We humans like to think of ourselves as pretty powerful and clever creatures, don’t we? With all the science and technology we’ve developed in the last century we could almost think we’ve outsmarted the planet. We’ve escaped Earth’s gravity and landed on the moon, we’ve decoded the human genome and turned the black magic of DNA into little more than a game of lego. And, we also like to think in absolutes. Greenhouse gases are bad, saving the seals is good, buying a more fuel efficient car makes you a better person, etc.
This past weekend I observed somewhat of an inversion of this human tendency that we have to elevate ourselves to God like status in our collective mind. When the mercury plummets to minus 36 degrees and word of severe winter storm warnings are buzzing on the radio and all over town, most of us quickly turn from titans to turtles, and we crawl into our safe little shells as we are reminded of who is really in charge. Schools close, appointments are canceled, and everyone stays home for a couple days to wait out the storm, huddled up by their fires. This planet on which we reside, is a lot more powerful than we give her credit for. The forces of nature are mind blowing. Just look at how quickly a city can be shut down by a blizzard, a power outage, or a hurricane.
Last Friday my adrenaline was running when I made the decision at 7am to race up to Camrose to buy some winter tires for our car, hoping to get there before the blizzard moved in, and really hoping that the added traction of the snow tires would safely get me back home. I’ll admit I’m a bit of an adrenaline junky like most young men, looking for a challenge to test myself and feel a rush. The drive back from Camrose on my new $500 tires wasn’t really all that life or death, but as I watched the highway gradually disappear under a blinding white blanket of snow, it sure got me thinking about how fragile our civilization really is. The things we’ve built that we take for granted and in our minds are so permanent, like highways and stock markets, are in reality completely at the mercy of Mother Nature.

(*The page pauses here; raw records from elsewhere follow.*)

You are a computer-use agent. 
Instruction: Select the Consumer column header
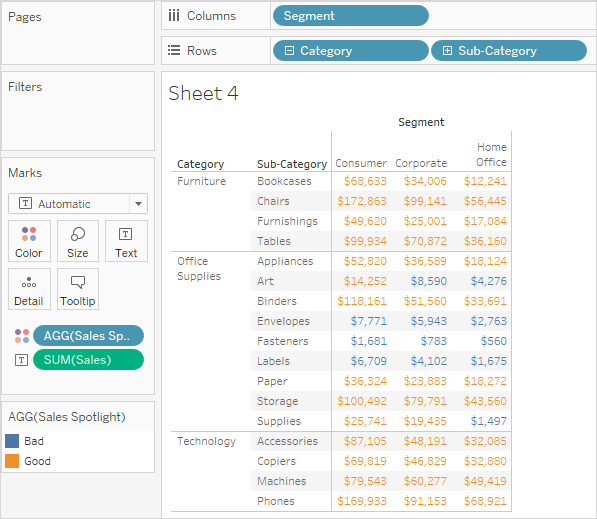tap(361, 163)
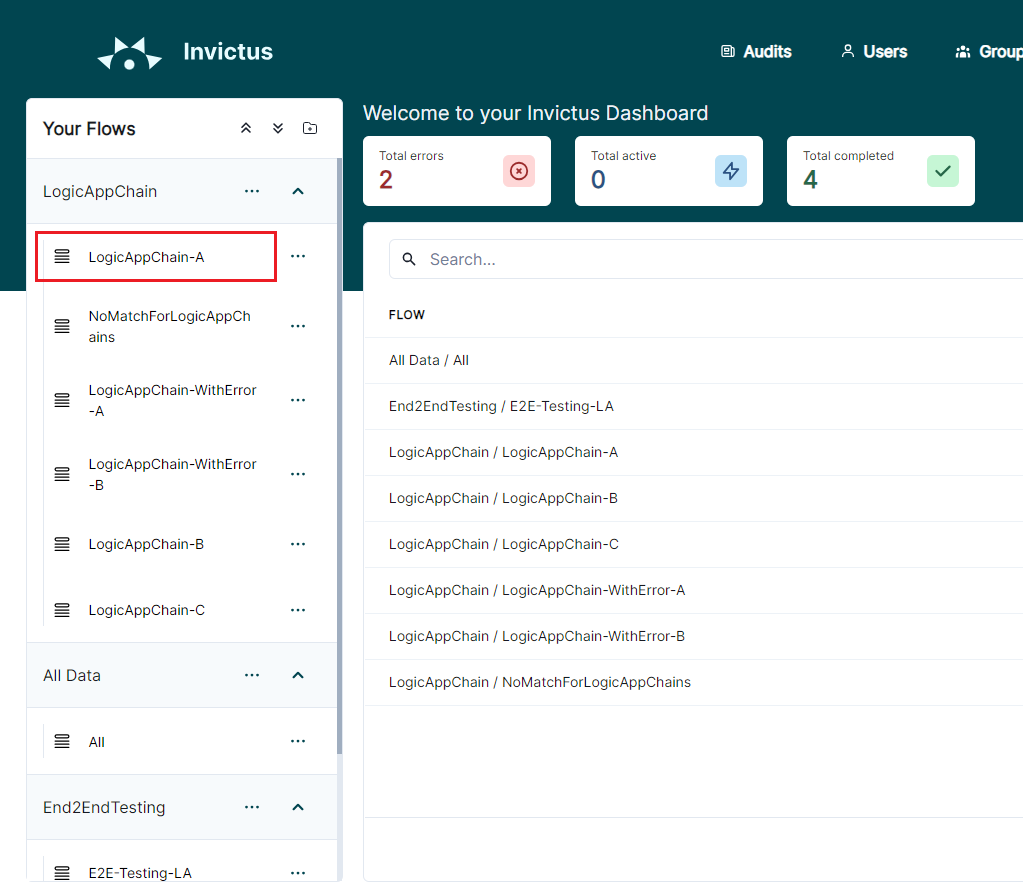Open the Audits menu
This screenshot has width=1023, height=895.
(x=756, y=52)
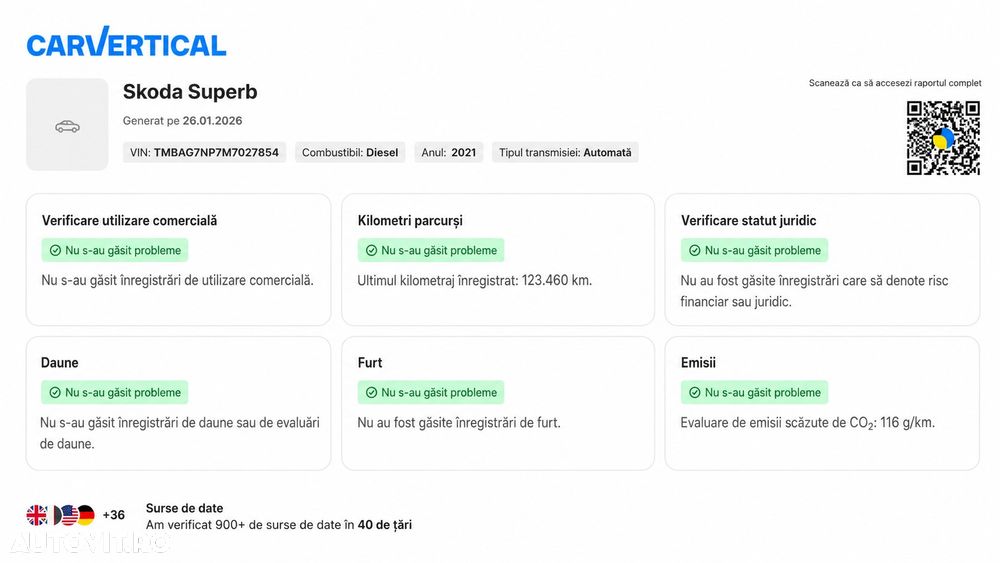1000x563 pixels.
Task: Click the Scanează ca să accesezi raportul text
Action: 895,83
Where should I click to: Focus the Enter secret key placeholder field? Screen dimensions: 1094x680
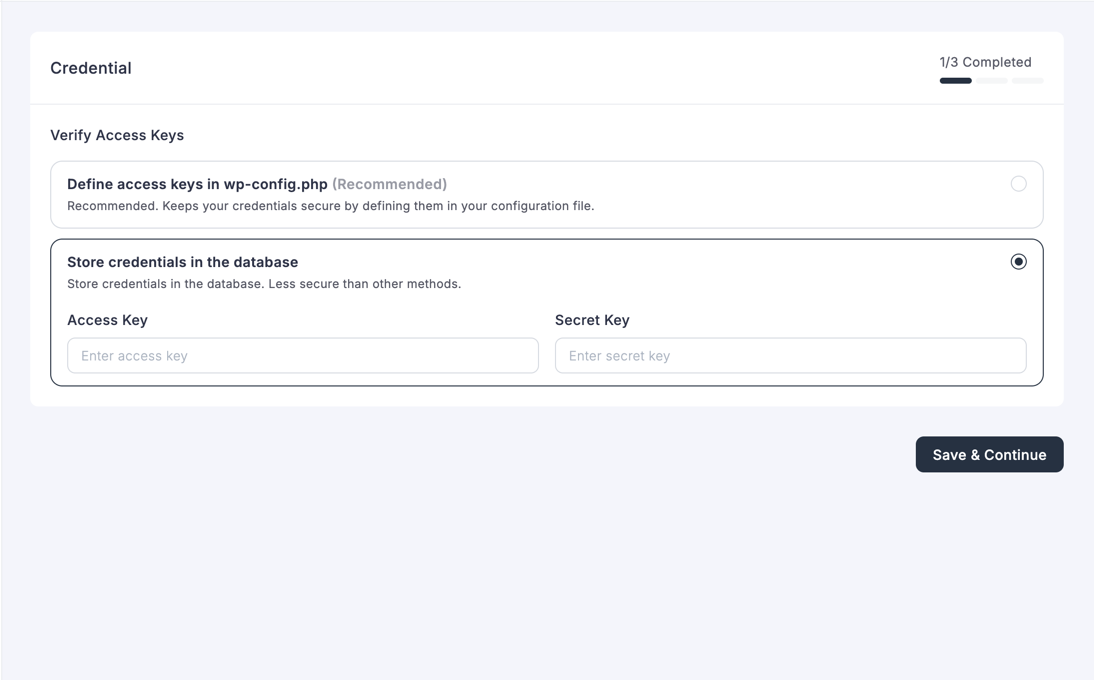[790, 355]
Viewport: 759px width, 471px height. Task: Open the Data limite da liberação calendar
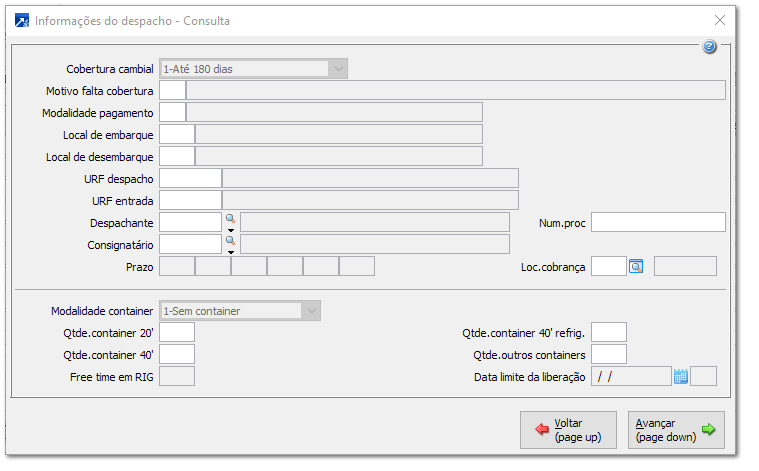click(681, 376)
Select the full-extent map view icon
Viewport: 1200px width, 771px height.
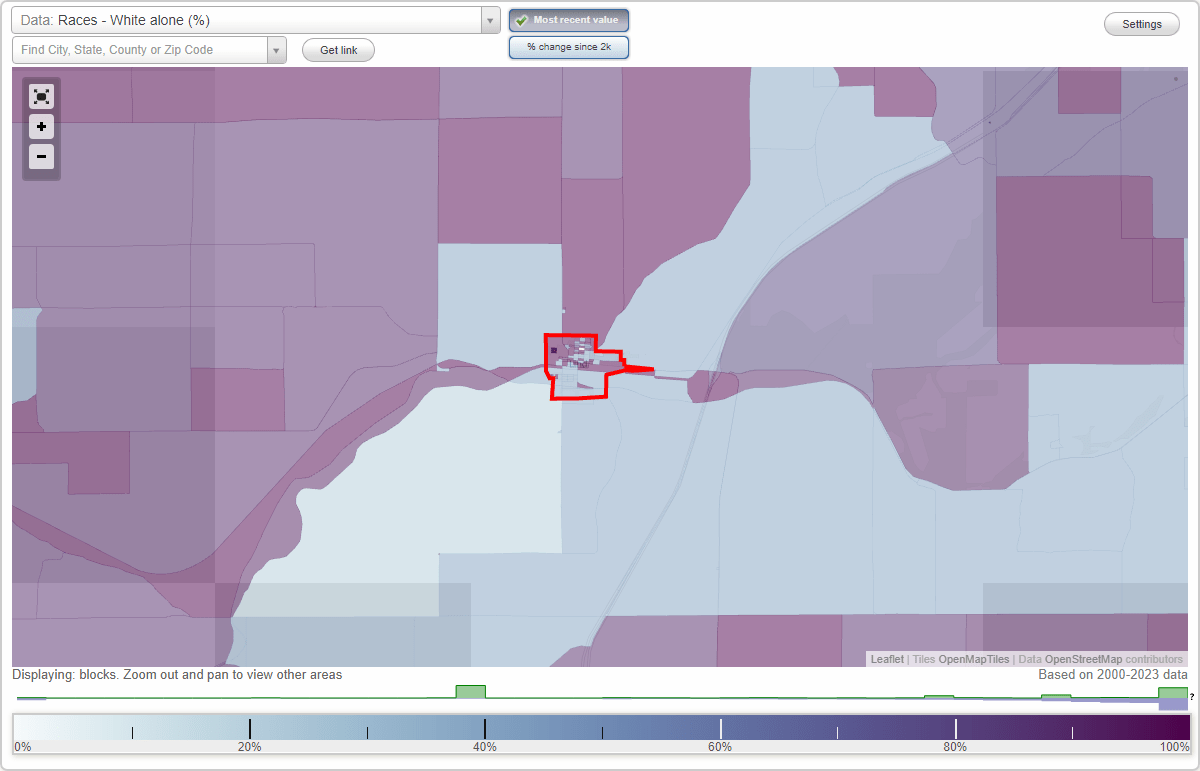point(41,96)
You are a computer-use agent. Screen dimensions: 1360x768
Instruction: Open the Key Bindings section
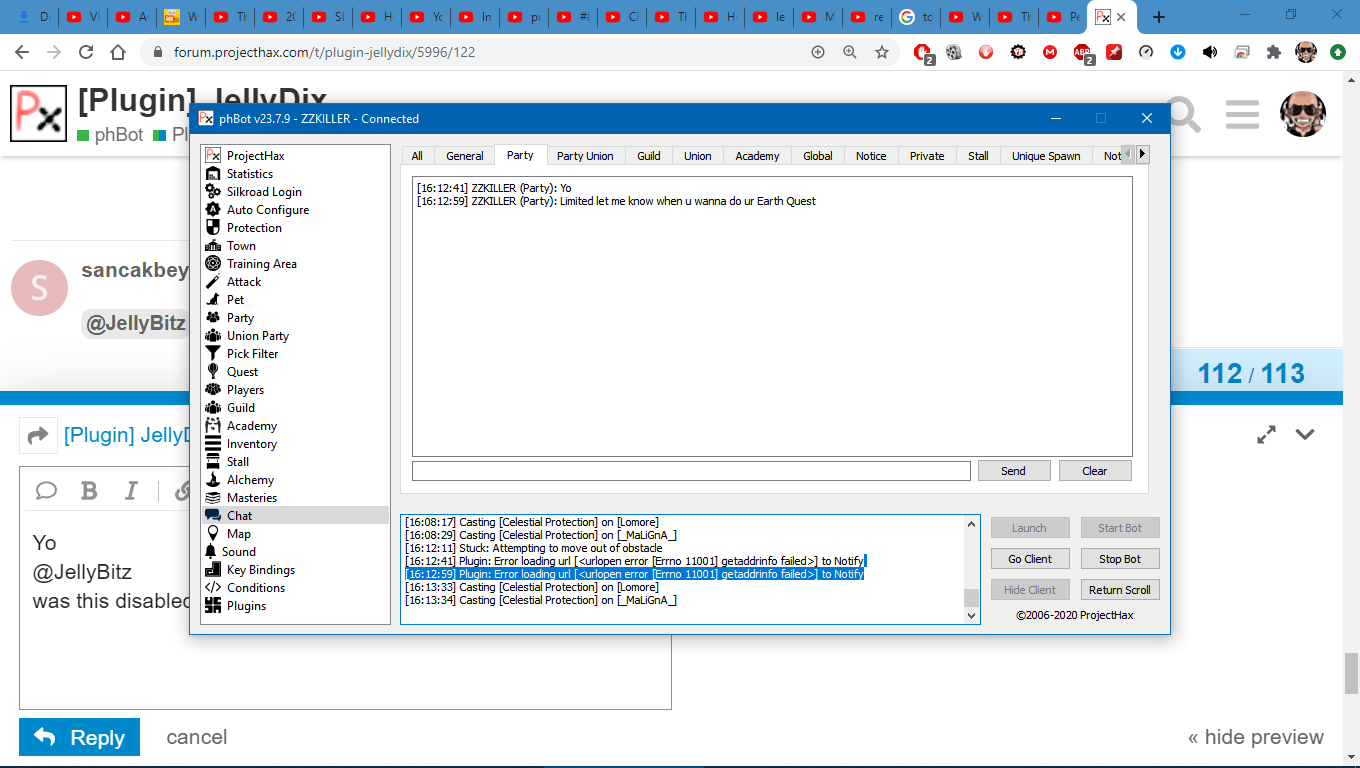pyautogui.click(x=260, y=570)
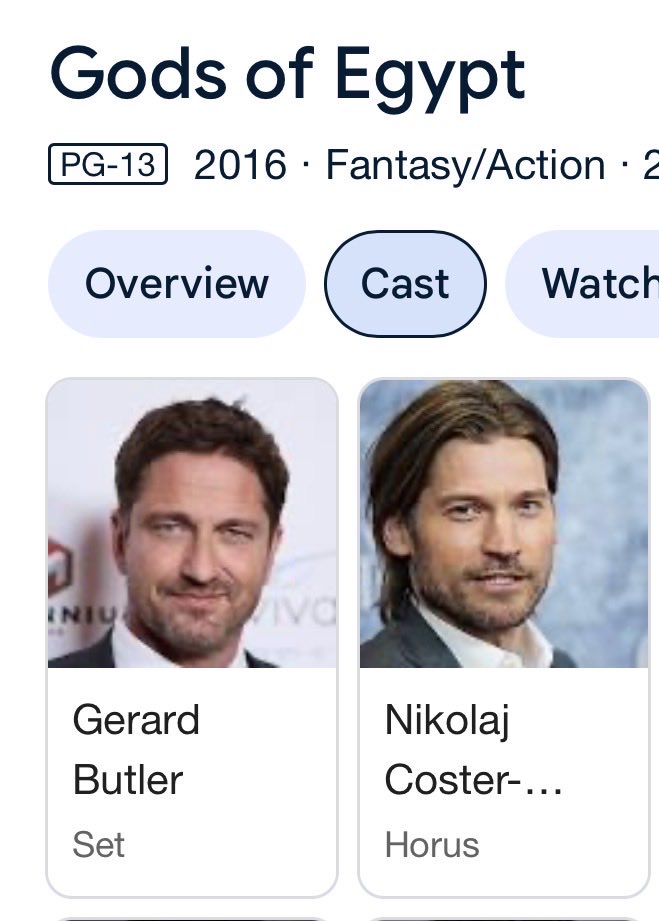The image size is (659, 921).
Task: Click the name 'Gerard' on first card
Action: point(136,720)
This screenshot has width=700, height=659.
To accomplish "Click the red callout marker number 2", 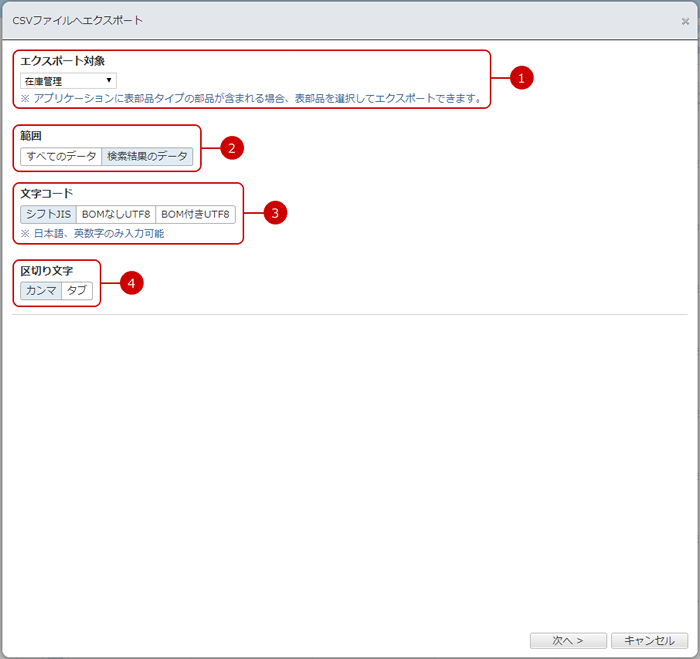I will tap(232, 148).
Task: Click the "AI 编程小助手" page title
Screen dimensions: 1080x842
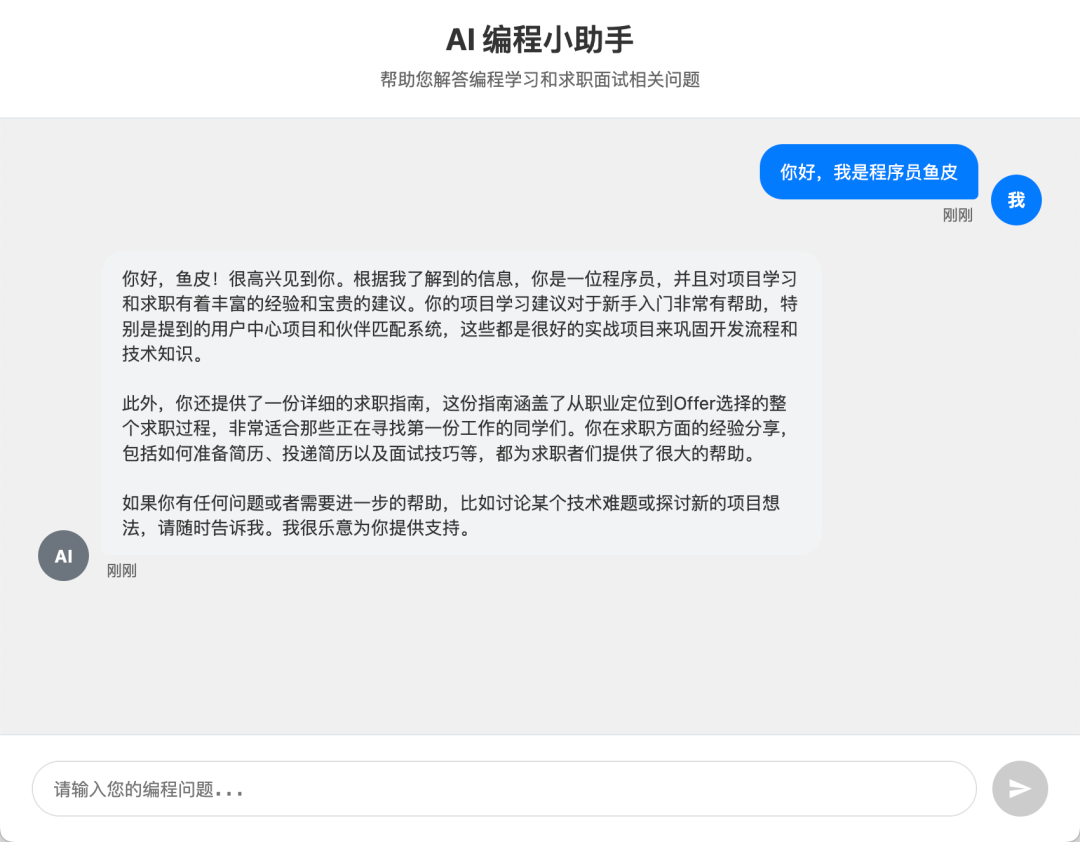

Most cities in the world would run out of food in less than 3 days if their supply chains were interrupted. Think about that. But even though we know we’re not the boss, after every storm or natural disaster we still eventually get comfortable again in our man made infrastructure. And why shouldn’t we? We’ve got a fantastic track record as a species, as far as surviving goes. And we can’t just stick our heads in the sand and stop living life, surrendered to the realization that we’re weaker than the weather. I’m not saying that the world as we know it is coming to an end (though I do think in our lifetime we will see incredible changes). My point is merely that we must remember our place in nature and respect this incredible jewel that we call home. And I wonder what the creator of it all thinks, watching us as a civilization, as we plant our little flags on mountain tops and battle fields, proclaiming “I made it. I am the strongest. I survived.”